Maritime Piracy: Changes in U.s. Law Needed to Combat This Critical National Security Concern

Publication year2012

Washington Law ReviewVolume 36, No. 1, Fall 2012

Maritime Piracy: Changes in U.S. Law Needed to Combat This Critical National Security Concern

Daniel Pines(fn*)

I. Introduction

At approximately 7:15 a.m. on April 8, 2009, four pirates in a fast-moving skiff used grappling irons and a torrent of firepower to board an unarmed 508-foot U.S.-flagged vessel, the Maersk Alabama.(fn1) The Alabama was traversing the Gulf of Aden, between Yemen and Somalia, in order to provide food aid to Kenya.(fn2) The attack marked the first time that pirates had boarded an American merchant vessel since the early 1800s.(fn3) Once the pirates were on the vessel, the Alabama's captain and three other sailors distracted the armed pirates on deck, while the rest of the crew disabled the ship and then hid in safe rooms below.(fn4) With the pirate's skiff having been sunk during the melee, and the Alabama completely inoperable, the Alabama's captain convinced the pirates to retreat into the Alabama's lifeboat.(fn5) The pirates took the captain as their prisoner, hoping to ransom him for a reported $2-3 million.(fn6)

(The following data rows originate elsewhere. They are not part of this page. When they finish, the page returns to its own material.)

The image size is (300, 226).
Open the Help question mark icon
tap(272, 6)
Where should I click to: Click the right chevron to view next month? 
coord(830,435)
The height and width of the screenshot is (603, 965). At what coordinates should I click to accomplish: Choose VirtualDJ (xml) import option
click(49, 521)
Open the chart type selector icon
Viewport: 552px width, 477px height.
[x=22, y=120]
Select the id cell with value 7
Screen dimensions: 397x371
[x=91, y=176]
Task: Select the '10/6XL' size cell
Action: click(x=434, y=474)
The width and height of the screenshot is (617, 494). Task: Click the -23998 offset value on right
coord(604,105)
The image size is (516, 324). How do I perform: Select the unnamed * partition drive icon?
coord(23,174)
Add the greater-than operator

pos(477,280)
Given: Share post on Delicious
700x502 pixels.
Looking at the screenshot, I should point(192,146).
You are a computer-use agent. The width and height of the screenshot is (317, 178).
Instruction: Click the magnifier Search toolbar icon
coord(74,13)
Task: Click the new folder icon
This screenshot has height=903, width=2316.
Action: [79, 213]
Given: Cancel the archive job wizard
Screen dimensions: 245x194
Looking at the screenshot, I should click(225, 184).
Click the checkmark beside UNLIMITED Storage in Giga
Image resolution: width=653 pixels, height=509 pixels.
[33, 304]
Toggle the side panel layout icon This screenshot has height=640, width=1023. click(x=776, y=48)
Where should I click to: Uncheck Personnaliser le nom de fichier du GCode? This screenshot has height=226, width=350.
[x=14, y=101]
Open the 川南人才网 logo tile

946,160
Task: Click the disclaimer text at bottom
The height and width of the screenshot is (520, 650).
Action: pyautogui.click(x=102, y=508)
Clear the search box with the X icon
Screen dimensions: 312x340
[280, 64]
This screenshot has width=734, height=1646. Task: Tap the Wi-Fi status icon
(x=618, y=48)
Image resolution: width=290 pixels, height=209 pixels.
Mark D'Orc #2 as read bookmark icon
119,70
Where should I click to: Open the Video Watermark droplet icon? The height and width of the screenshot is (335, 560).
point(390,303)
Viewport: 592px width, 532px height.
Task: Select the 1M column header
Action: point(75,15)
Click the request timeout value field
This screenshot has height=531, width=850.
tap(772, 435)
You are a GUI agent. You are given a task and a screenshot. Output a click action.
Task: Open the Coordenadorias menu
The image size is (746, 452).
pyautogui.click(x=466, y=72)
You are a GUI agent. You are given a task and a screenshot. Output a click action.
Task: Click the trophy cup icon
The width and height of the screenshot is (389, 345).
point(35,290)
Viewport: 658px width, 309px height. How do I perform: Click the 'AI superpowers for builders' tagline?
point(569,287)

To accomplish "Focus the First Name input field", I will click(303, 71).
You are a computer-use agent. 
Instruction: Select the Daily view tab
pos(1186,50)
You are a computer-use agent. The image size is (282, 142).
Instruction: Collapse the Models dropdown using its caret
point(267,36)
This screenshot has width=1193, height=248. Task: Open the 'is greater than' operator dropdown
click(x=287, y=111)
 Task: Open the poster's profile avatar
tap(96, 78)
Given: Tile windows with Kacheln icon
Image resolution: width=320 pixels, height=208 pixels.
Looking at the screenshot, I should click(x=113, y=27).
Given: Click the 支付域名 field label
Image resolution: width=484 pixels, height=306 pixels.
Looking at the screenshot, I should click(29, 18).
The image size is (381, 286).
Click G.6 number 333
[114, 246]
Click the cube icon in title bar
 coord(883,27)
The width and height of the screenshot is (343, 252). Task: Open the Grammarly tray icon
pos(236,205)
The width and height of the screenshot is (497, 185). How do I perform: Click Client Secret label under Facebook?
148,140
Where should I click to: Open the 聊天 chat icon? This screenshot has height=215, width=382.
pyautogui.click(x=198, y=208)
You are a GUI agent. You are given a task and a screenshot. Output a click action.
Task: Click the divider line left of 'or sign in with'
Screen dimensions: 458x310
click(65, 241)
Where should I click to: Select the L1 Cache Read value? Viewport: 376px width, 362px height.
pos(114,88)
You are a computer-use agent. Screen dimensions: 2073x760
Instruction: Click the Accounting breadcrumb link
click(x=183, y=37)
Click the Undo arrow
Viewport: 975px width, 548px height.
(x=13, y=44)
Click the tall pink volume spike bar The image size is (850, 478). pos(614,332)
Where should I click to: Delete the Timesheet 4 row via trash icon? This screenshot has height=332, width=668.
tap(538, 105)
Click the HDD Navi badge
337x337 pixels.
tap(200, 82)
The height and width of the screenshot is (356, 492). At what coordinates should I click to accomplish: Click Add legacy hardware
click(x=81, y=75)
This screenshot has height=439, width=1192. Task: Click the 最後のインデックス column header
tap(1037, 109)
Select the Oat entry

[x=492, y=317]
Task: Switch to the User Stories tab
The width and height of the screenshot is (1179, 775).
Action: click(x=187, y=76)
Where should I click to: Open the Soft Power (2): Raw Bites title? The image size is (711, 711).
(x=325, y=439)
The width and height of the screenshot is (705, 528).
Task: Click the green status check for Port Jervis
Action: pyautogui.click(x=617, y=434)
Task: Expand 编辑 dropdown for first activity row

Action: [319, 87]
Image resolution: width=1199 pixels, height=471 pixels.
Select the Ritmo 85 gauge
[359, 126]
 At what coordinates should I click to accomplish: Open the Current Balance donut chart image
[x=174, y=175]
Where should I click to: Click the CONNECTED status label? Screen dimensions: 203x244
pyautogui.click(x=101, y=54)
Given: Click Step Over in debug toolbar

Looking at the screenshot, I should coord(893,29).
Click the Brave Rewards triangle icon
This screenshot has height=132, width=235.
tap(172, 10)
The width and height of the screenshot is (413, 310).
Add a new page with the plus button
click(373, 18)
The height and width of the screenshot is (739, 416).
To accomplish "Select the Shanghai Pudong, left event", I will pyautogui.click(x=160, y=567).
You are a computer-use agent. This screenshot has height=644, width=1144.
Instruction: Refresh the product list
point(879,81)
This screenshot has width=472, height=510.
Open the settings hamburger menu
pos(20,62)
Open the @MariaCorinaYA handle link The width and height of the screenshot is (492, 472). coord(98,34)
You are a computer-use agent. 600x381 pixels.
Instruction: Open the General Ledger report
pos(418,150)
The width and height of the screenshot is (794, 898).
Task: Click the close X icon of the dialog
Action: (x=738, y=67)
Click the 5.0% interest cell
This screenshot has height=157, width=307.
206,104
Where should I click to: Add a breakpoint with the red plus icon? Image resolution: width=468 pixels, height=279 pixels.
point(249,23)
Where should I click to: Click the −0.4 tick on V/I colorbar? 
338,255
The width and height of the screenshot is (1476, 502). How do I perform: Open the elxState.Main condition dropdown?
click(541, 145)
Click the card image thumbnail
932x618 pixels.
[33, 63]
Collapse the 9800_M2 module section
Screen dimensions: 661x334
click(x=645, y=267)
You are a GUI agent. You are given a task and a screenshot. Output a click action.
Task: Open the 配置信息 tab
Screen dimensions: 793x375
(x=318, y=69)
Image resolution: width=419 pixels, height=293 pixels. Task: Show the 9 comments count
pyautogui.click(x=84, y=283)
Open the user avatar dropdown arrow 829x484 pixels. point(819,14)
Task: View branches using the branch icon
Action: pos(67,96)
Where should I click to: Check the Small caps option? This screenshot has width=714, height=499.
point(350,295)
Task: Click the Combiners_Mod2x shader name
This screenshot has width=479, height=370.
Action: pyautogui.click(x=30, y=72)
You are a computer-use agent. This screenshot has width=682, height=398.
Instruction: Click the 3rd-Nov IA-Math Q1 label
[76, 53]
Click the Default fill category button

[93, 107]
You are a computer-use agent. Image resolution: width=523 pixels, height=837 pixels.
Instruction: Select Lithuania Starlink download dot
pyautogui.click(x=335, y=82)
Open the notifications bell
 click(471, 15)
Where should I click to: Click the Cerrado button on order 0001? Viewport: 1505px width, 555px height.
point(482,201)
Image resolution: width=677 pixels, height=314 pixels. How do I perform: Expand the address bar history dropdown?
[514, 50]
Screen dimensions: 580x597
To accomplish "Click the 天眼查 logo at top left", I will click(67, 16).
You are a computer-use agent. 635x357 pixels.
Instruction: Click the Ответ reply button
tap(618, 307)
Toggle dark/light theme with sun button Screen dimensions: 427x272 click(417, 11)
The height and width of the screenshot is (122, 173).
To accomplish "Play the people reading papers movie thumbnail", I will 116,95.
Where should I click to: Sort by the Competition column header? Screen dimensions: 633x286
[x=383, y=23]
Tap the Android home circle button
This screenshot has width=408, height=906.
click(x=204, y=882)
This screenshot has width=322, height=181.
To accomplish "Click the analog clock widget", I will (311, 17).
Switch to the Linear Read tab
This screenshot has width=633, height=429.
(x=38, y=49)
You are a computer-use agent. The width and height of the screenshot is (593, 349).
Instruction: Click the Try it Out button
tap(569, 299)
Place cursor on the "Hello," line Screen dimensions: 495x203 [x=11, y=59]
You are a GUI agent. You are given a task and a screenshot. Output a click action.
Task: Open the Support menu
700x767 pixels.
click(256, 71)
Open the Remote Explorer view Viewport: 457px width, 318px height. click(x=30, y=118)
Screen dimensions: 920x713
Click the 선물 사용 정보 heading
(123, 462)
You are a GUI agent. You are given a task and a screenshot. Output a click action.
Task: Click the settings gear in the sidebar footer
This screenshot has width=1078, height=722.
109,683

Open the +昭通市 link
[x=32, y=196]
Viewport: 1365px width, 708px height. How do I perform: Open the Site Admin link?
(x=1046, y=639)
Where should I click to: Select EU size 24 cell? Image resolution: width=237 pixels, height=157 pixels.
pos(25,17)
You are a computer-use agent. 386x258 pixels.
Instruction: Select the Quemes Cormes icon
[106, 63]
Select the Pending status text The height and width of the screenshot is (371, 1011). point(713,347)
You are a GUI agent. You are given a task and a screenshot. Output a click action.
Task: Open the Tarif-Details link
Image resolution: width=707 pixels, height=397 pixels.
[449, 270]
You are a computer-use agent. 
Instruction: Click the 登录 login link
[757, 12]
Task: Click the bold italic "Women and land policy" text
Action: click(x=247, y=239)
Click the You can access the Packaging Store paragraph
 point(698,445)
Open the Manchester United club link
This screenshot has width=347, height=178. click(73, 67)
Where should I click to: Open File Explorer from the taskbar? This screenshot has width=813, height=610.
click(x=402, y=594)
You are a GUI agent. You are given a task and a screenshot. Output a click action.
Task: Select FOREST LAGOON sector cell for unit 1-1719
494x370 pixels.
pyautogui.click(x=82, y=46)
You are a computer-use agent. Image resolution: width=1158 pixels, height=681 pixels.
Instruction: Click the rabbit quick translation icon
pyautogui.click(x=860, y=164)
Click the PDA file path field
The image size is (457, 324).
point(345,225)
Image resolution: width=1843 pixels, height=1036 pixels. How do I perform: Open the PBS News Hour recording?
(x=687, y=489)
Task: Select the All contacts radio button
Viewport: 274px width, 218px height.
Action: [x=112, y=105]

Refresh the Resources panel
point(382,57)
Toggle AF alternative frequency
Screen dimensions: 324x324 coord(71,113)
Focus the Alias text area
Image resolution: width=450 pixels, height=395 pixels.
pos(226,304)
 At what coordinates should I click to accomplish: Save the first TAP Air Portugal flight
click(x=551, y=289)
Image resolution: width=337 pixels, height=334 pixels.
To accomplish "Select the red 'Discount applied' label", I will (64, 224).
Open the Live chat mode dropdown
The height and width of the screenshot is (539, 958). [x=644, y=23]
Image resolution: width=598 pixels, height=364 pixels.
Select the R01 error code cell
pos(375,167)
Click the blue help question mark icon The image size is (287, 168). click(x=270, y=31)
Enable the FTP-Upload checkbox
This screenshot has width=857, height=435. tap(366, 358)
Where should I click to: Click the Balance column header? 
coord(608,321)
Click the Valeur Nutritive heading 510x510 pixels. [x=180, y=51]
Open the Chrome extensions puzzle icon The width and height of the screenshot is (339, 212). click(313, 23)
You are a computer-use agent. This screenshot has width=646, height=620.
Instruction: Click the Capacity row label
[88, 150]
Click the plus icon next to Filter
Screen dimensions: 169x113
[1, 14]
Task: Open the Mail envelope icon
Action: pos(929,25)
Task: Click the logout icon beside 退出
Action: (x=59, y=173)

Events did not work out as the pirates had hoped. A U.S. destroyer trailed the lifeboat while negotiations for the captain's release dragged on.(fn7) After five days of futile discussions, the United States came to the conclusion that the pirates intended imminent harm to the captain. Deeply concerned for the captain's safety, and operating pursuant to authority provided by President Obama, the U.S. destroyer slowly came alongside the lifeboat.(fn8) On board the destroyer were three snipers from Navy Seal Team 6, one of America's top military operations units that would subsequently lead the successful raid of Osama Bin Laden's compound in Pakistan.(fn9) The three snipers, calibrating the rollicking of both the destroyer and the lifeboat, simultaneously fired one shot each, killing the three pirates aboard the lifeboat.(fn10) The captain, amazingly, was unhurt in the exchange.(fn11) The fourth pirate, who had earlier surrendered to U.S. authorities, was brought to the United States to stand trial on counts of piracy, hijacking, hostage taking, kidnapping, and conspiracy.(fn12) Pleading guilty to all counts except the count of piracy, this fourth pirate was sentenced to more than thirty years in prison.(fn13)

Ask most Americans to list the major national security concerns and the response inevitably will include issues such as terrorism, peace in the Middle East, and possibly even counter-proliferation and counter-narcotics. Unlikely to make the list, however, is maritime piracy. Those familiar with the problem of maritime piracy, including most authors who have written on the subject, typically categorize it as a law enforcement matter that impacts a small number of mostly non-Americans.(fn14)

Some go so far as to consider it a regional political concern primarily impacting Somalia and other nations in the Gulf of Aden, or perhaps a minor international economic problem, given its impact on the global transportation of goods.(fn15)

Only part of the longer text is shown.